Air pollution causes 4.2 million premature deaths annually (source: World Health Organization). 91% of the world’s population lives with poor air quality and 90% of children are exposed to air pollutants daily. This number will rise as cities expand, increasingly impacting developing countries. Air Pollution Sensors as Wireless Sensor Network nodes (AIR-WSNs) are readily available and monitor air quality globally. Modern sensor technology is capable of providing information on air pollution based on: ozone, particulate matter, carbon monoxide, sulfur oxide, or nitrous oxide. The current technology can provide an accurate snapshot of its immediate environment, but depending on sensor placement this information may not be valuable. Current placement techniques of AIR-WSNs are based on statistical understanding of the target area. Our world is dynamic, resulting in air quality migration over time, so this traditional sensor placement method may lead to obsolete data readings negatively impacting decision making.
Dana is an adaptive pollutant sensing network, integrating existing sensor technologies with machine learning to optimize sensor placement for improved accuracy. As Dana learns about its serviced environment, sensor redeployment will be suggested to concentrate sensors to regions where air quality variation is higher, redistributing sensors as required in response to environmental migration.
Dana’s operating principles are:
1. Initial deployment of a large number of sensors to form a fine measurement grid.
2. Environmental learning through data collection and analysis.
3. Redeployment of sensors based on analysis results.
4. Repeat the process in response to environmental changes.
Dana is a future-proof solution for air quality monitoring to adapt to environmental changes on a long-term scale. The network becomes customized and the sensors are placed at locations that best represent the given environment. The aim is to present accessible data that is representative of surroundings using the right number of sensors, in the right places. Our world is constantly changing, and with machine learning, Dana keeps networks relevant by adapting the sensor network to reflect changes in environmental shifts.
WSNs have been established for over a decade, and the associated components (e.g. sensor, communication device, micro-controller, and enclosure) are readily available. The value of Dana arises from the machining learning algorithm. Our team members hold advanced degrees across a wide range of engineering disciplines and have been involved with various technology ventures, thus have the understanding to develop and integrate the software and hardware.
An outline of the algorithm is:
1. Sets of three sensors measure air quality variation in a subset using triangulation.
2. Air quality variation between subsets is measured.
3. Areas of insignificant variation are identified.
4. Suggestions made to relocate subsets such that:
4.1. Subsets in the same area with no variation is replaced with one subset.
4.2. Subsets that have been made obsolete are moved to areas with high variation to increase resolution.
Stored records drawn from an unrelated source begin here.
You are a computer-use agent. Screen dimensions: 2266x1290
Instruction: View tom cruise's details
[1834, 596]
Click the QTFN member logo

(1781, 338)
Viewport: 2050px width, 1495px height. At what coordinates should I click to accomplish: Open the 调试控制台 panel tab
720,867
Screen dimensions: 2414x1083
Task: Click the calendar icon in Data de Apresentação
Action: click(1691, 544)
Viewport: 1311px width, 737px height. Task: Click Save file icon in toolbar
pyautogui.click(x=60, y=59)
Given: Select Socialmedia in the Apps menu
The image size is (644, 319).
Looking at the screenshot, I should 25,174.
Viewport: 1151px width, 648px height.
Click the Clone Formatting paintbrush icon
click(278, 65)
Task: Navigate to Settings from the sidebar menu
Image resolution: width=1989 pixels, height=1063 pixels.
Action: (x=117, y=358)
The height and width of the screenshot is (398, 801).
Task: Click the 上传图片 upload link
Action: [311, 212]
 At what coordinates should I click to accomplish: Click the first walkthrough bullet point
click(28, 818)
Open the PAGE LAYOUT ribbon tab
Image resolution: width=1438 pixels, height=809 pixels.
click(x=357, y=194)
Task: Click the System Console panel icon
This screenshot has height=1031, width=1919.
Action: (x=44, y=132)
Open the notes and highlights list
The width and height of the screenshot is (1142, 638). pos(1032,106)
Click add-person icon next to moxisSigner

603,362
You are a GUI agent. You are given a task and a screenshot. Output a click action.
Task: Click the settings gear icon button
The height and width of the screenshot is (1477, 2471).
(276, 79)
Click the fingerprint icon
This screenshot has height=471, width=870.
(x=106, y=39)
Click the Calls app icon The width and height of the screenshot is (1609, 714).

5. Repeat steps until system stabilizes.
We anticipate that after one month sufficient data will be collected to advise the first subset relocation. Subsequent relocation will be notified by the software and depends on the size of the area serviced as well as any transformative environmental changes.
The installation, software, and maintenance costs are comparable to traditional WSNs. A minor cost comes from the occasional sensor relocation but is offset by greatly improved accuracy with allocated sensors.
The deployment cost of the sensors does not differ to any current methods (hardware is the same) which can vary from $500 to $5000 depending on the device. To create a turnkey software solution we need a predicted one year of technical development. This is an estimate of $500k initial capital investment. A copy of the software can be replicated and installed anywhere. Operational costs are the installation of sensor nodes and their subsequent maintenance. This is minimized with the use of a fine AIR-WSNs, and removing or relocating the sensor nodes as instructed by the software. This allows the recycling of sensors to either expand the client’s network or to minimize costs. Software maintenance is done on the air (cloud-based) with minimal expense.
Dana can create impact in the following ways:
1. Lifestyle information for the public. For example:
1.1. Level of exposure to pollutants on their daily commute, and to make an informed decision on route planning.
1.2. Identify areas of good air quality for recreational planning.
2. Feedback for governing bodies for city planning. For example:
2.1. How new infrastructure has affected air quality.
2.2. Identifying areas of high pollution where plants or parks can be established to aid.
2.3. Infrastructure planning to manage air pollution in affected areas.